Yapılacak iş — Lütfen aşağıdaki, Emek ve Özgürlük İttifakı deklarasyonunu konu alan yazıyı son cümlesinden itibaren sürdürün.

Sayfa alıntısı —
———
Üçüncü ittifak deklarasyonunun farkı ve ‘Kürt sekülerleşmesi’

İttifak bileşenleri ve onu bireysel veya kolektif düzeyde destekleyenlerin elinde, Emek ve Özgürlük İttifakı isminin hakkını gayet iyi biçimde veren bir deklarasyon bulunuyor. İttifakın sahip olduğu yüzde 20’lik oy potansiyelini realize etmesi için, bu metinde ifade edilen hedeflerin somut bir program, söylem ve eyleme dönüştürülmesi gerekiyor.

Son yazımın üzerinden 3 ay geçmiş. Bazı kayıpların ardından insanın eli bir şey yapmaya gitmiyor. Sonra yas yerini sızıya birakır ve eski hayat rutinlerine eksilmiş halde dönmeye başlarız. Bu akış içinde yazmak diğer yaslılarla vakit geçirmekten, borçların ödenmesinden, dostların omzuna yaslanıp güç toplamaktan, okuyup, düşünmekten, yarım kalan işlerin tamamlanmasından, verilen sözlerin tutulmasından sonra gelir. Belki bazıları daha farklı işler, ya da işlemez bilemiyorum ama üç aydan sonra yeniden yazmaya başladım.
———
Kaynak malzeme —

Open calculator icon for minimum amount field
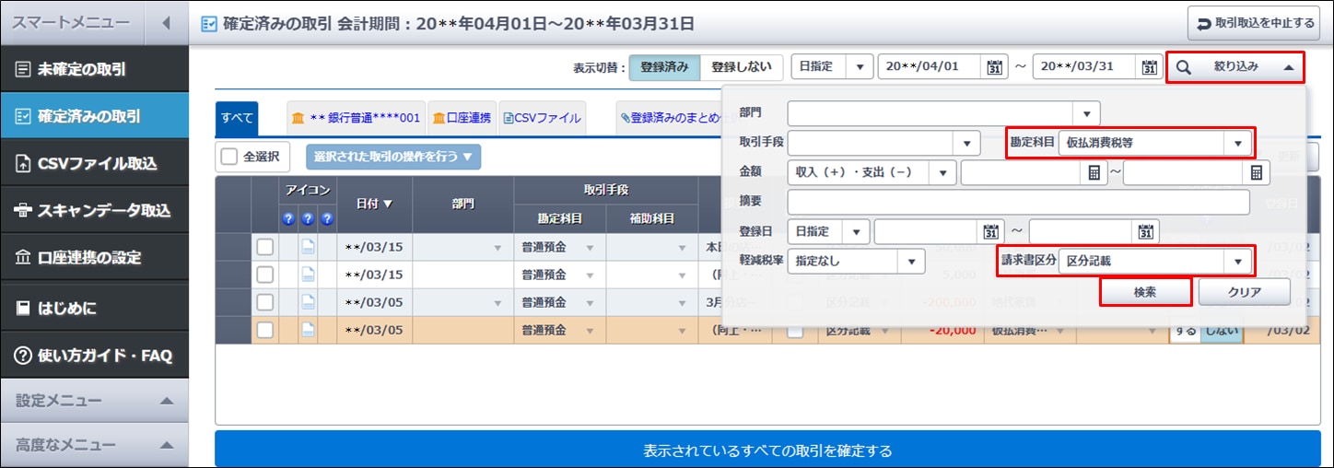The image size is (1334, 468). [x=1093, y=172]
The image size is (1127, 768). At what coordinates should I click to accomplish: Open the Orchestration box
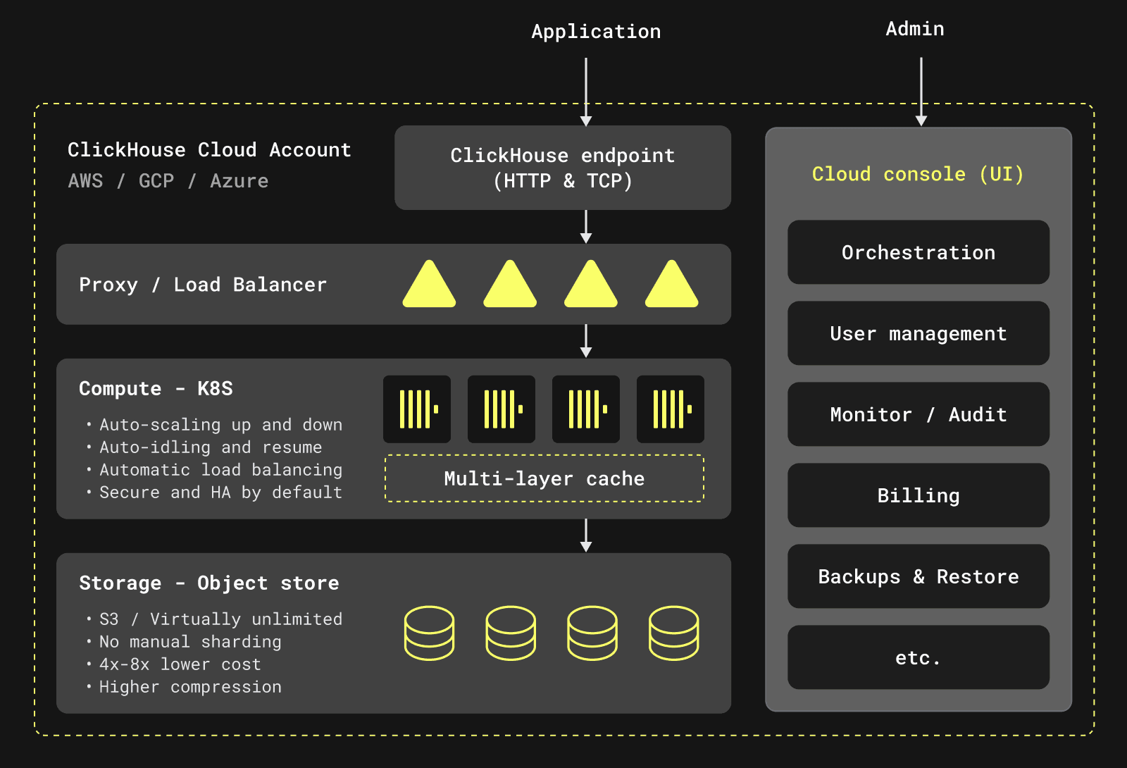tap(918, 252)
———
Alıştırmanın yanıtı —
Son üç ay içindeki en hayırlı olay kuşkusuz, 24 Eylül Cumartesi günü Emek ve Özgürlük İttifakı’nın (EÖİ) ilan edilmesiydi. Toplantının kendisi ve genel başkanların konuşmaları belli bir ilgiye mazhar olsa da ittifakın irade beyanı olan deklarasyon metninin daha fazla gündemleştirmek gerektiğini düşünüyorum. Deklarasyonda kısa ve öz biçimde ifade edilen söz ve tutumları inceltmek, ayrıntılandırarak sokaklarda, pazar yerlerinde, kahvelerde, toplu taşıma aktarma noktalarında toplumla paylaşmak gerekiyor.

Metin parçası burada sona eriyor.